By Neil Unmack and John Glover
Sept. 4 (Bloomberg) -- Moody's Investors Service said it may cut the ratings of 854 million euros ($1.2 billion) of constant proportion debt obligations after disclosing a second error in the way it assesses the securities.
Moody's review was ``prompted by the identification of a coding error in a model used for monitoring CPDOs,'' the New York-based firm said in a statement today. Moody's will probably downgrade the affected CPDOs by one or two levels, it said. The securities were sold by banks including ABN Amro Holding NV, JPMorgan Chase & Co. and Lehman Brothers Holdings Inc.
Moody's ousted the head of its structured finance unit two months ago, saying employees broke rules by failing to change the way CPDOs were assessed after discovering a fault in its rating model. Moody's awarded the top Aaa ratings to at least $4 billion of the securities, funds backed by credit-default swaps, before they lost as much as 90 percent of their value.
``This highlights the problems that Moody's and the other ratings firms had in modeling structured credit,'' said Jeroen van den Broek, head of investment-grade credit strategy at ING Bank NV in Amsterdam. ``That's why they wound up giving Aaa ratings to deals that should never, ever have received them.''
U.S. and European regulators are tightening rules for Moody's, Standard & Poor's and Fitch Ratings after the companies provided top grades to securities backed by U.S. subprime mortgages that triggered more than $500 billion of writedowns and credit losses at Wall Street institutions.
Ratings Review
The latest error ``was modest but material, so that's why we're reviewing the ratings,'' Richard Cantor, chief credit officer at Moody's, said in a telephone interview from New York. A major fault would have led to mistakes in the grades that an analyst would spot immediately, he said.
Moody's is carrying out a review of all its major ratings models and has set up a group of experts to supervise their creation, testing and monitoring, Cantor said. Even so, ``no vetting process will ever eliminate every error,'' he said.
Moody's Corp., the parent of the ratings company, fell as much as 71 cents, or 1.7 percent, to $40.54 and was at $40.57 at 11:50 a.m. in New York Stock Exchange Composite trading. The stock has risen 14 percent this year.
ABN Amro created the first CPDO in 2006, promising investors top-ranked bonds with returns of as much as 2 percentage points above money-market rates.
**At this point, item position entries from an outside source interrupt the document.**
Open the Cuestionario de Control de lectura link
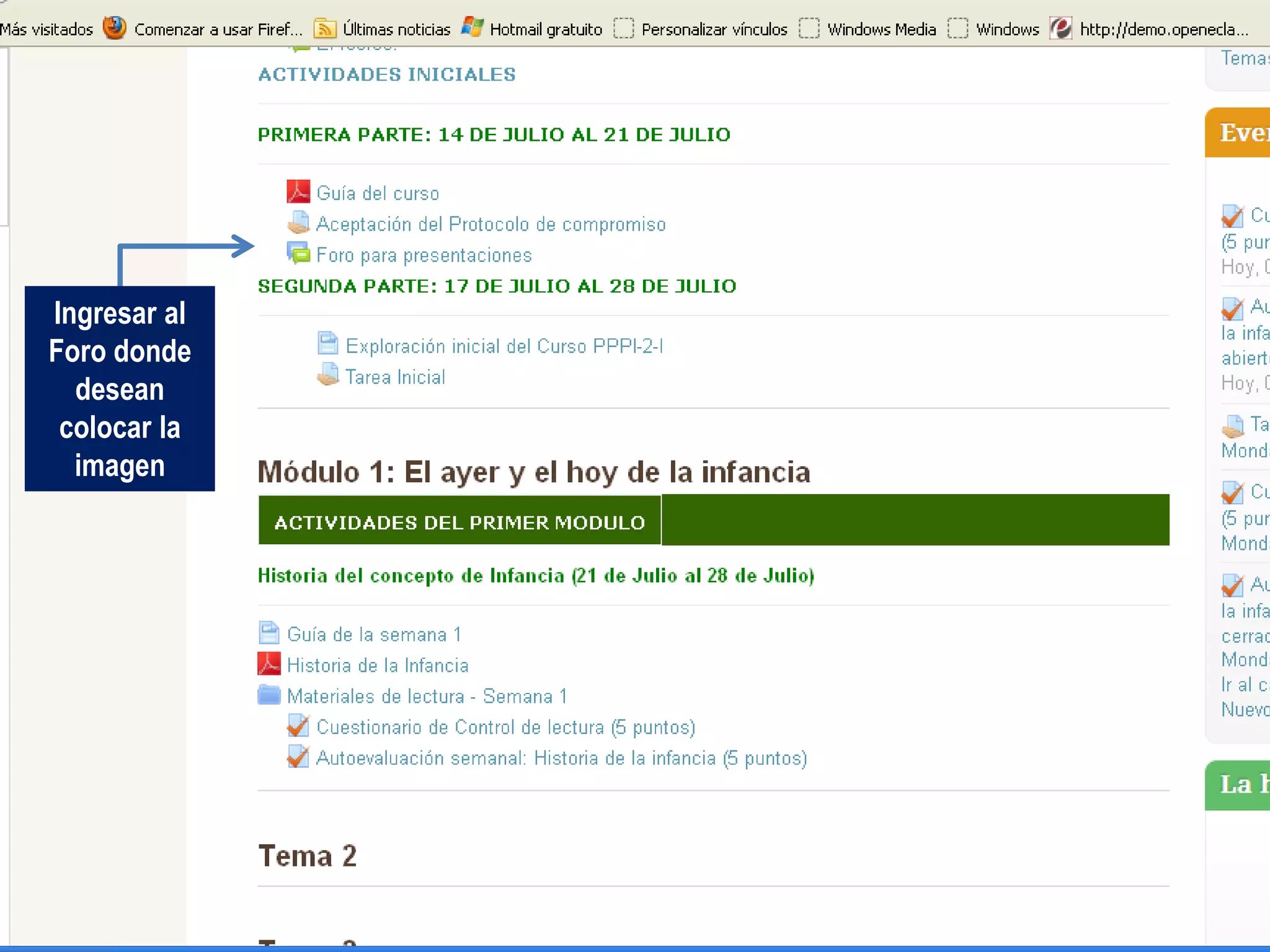pyautogui.click(x=505, y=727)
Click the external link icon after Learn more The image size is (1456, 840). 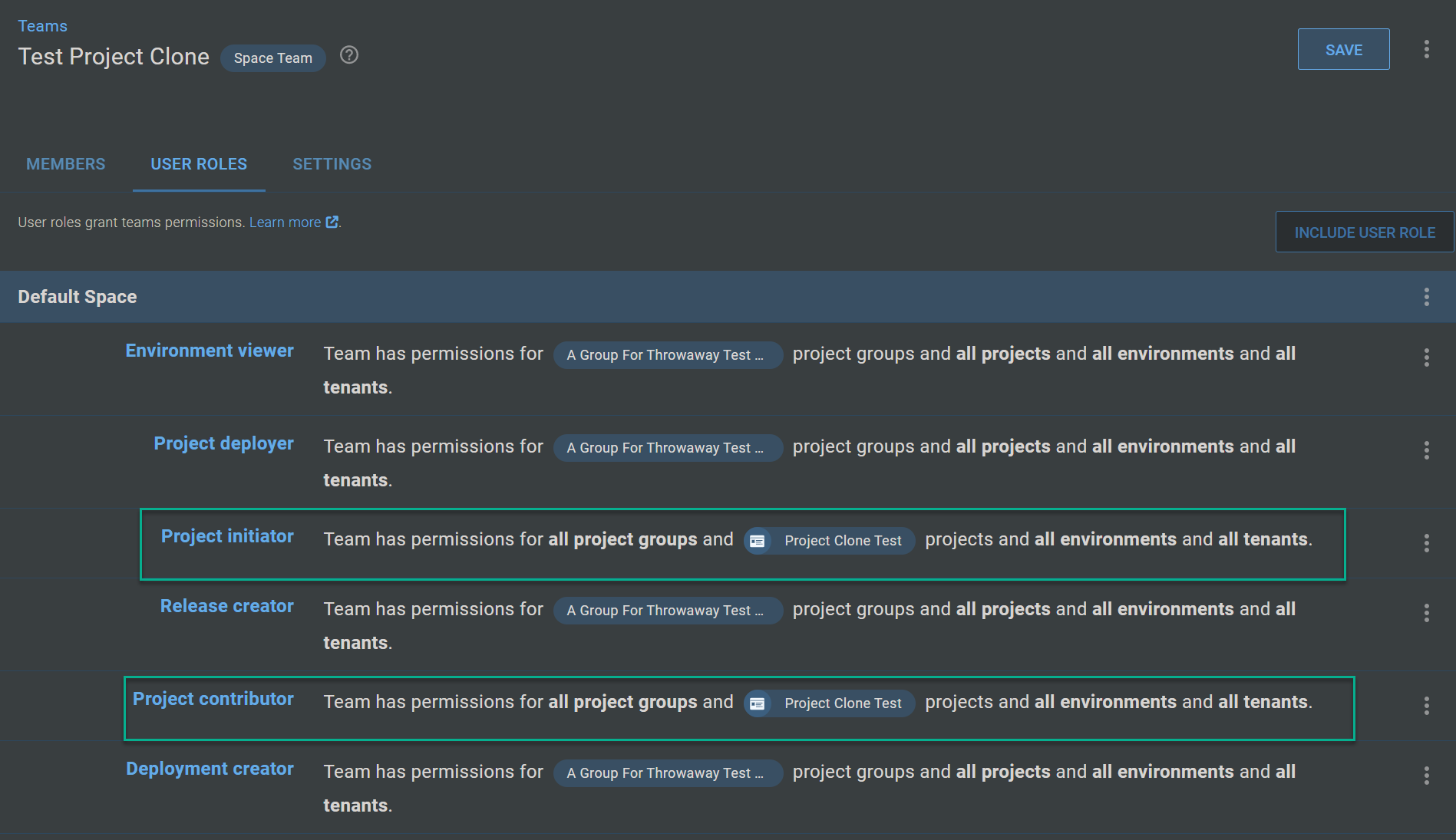[x=332, y=221]
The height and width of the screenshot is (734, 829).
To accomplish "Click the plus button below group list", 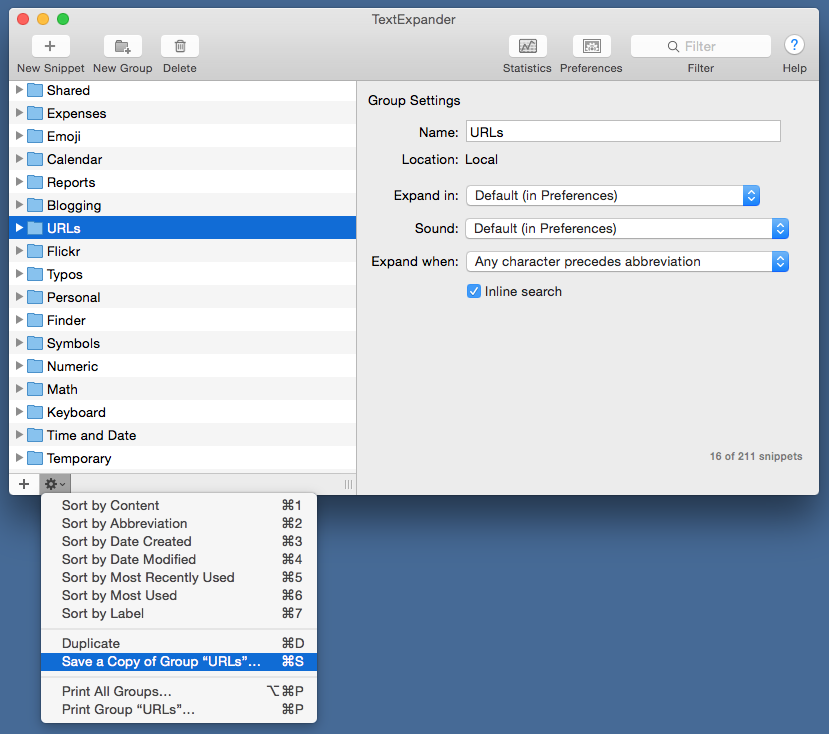I will click(24, 484).
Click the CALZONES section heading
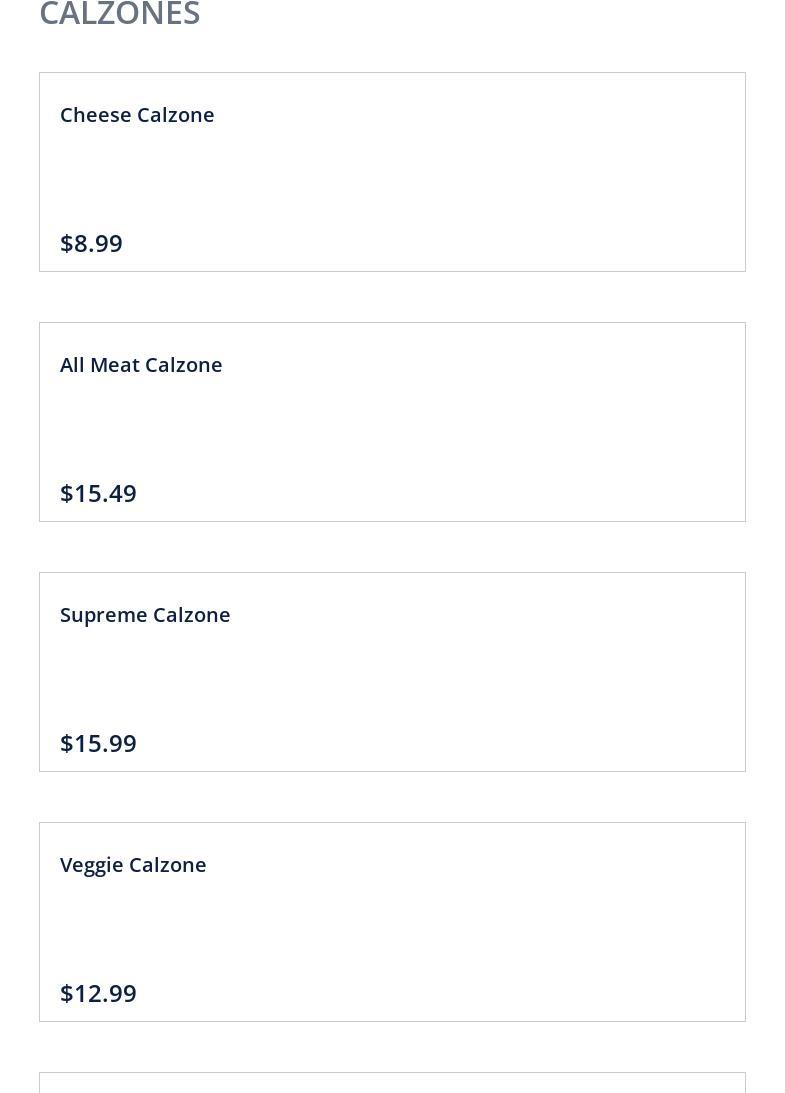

Moody's is reviewing CPDOs rated between A3, its seventh- highest credit ranking, down to B1, four levels below investment- grade status.
CPDOs sell contracts based on indexes of credit-default swaps, contracts conceived to protect bondholders against default. The contracts pay the buyer face value in exchange for the underlying securities or the cash equivalent should a company fail to adhere to its debt agreements.